--- What is needed ---
Quote the lines word for word, starting with the line that contains "Task: Select 2 - Marker Reference in the tree" and continuing through the last of the lines, both ends included. Omit the pictures from your answer.

--- Extracted information ---
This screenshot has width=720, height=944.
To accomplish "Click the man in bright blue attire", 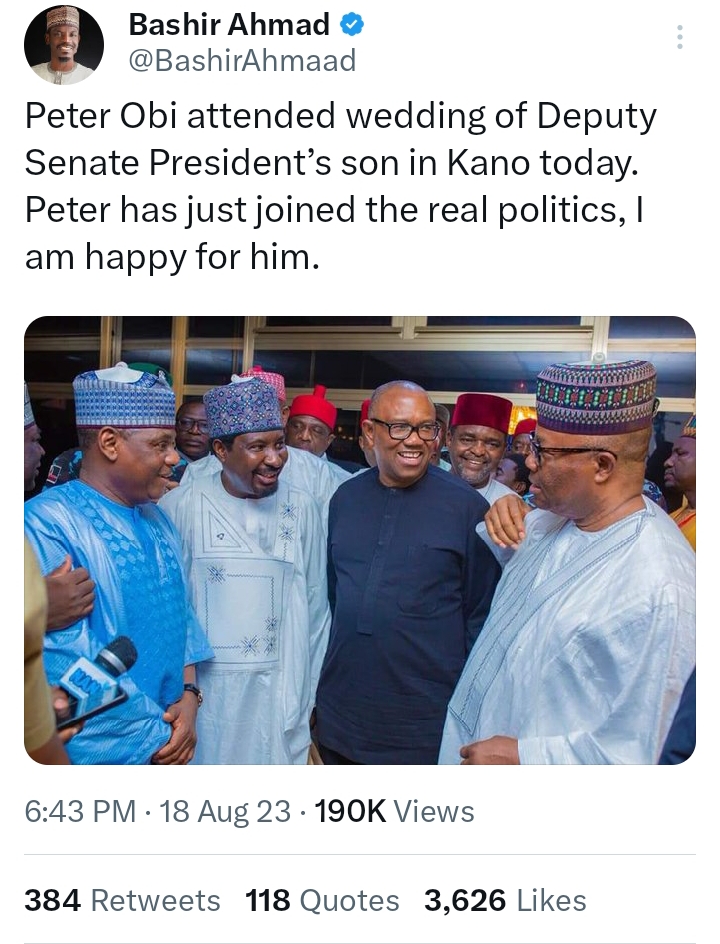I will pos(115,560).
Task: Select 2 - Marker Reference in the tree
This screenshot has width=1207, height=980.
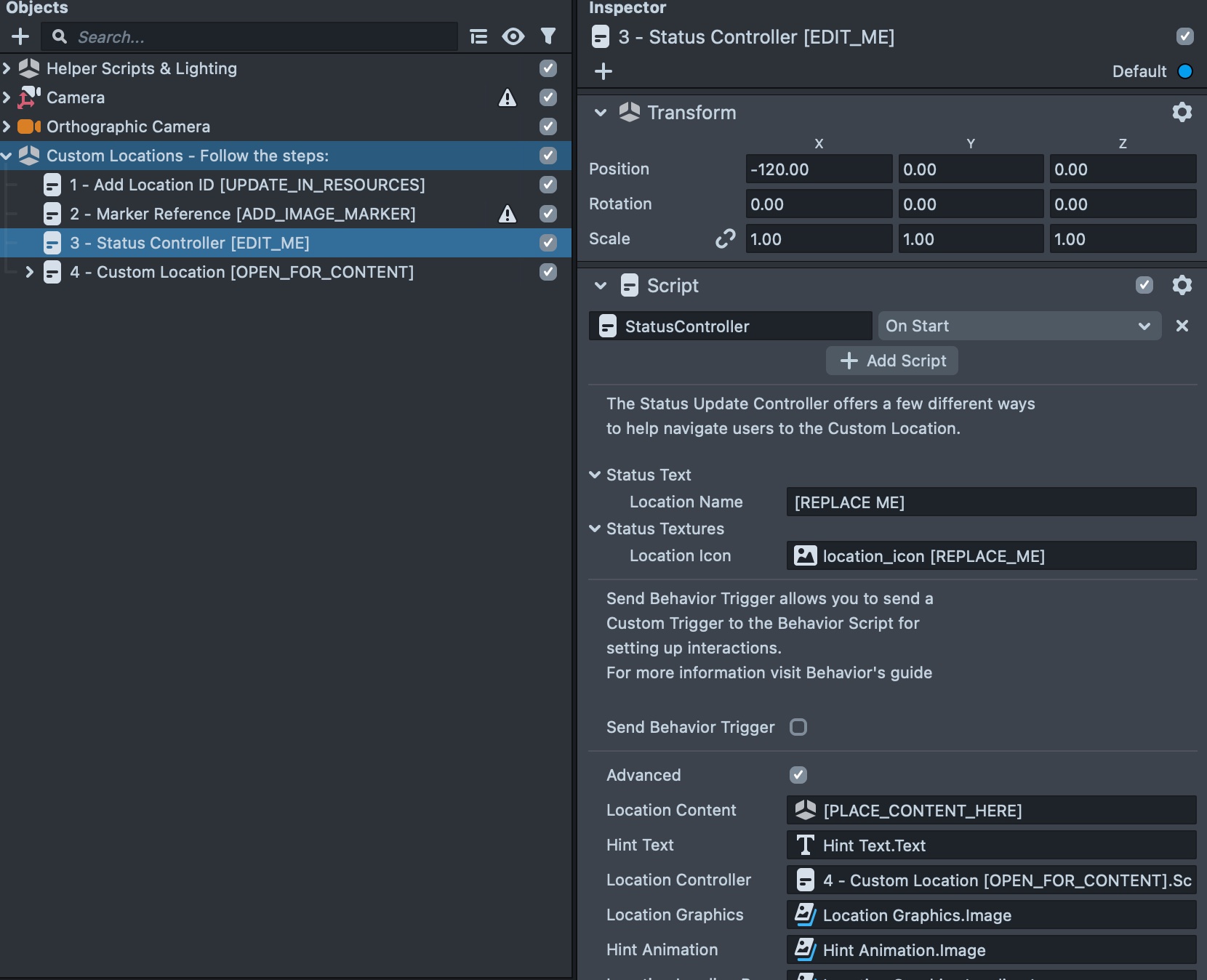Action: click(x=242, y=214)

--- The completed task ---
Task: Select 2 - Marker Reference in the tree
This screenshot has width=1207, height=980.
Action: click(x=242, y=214)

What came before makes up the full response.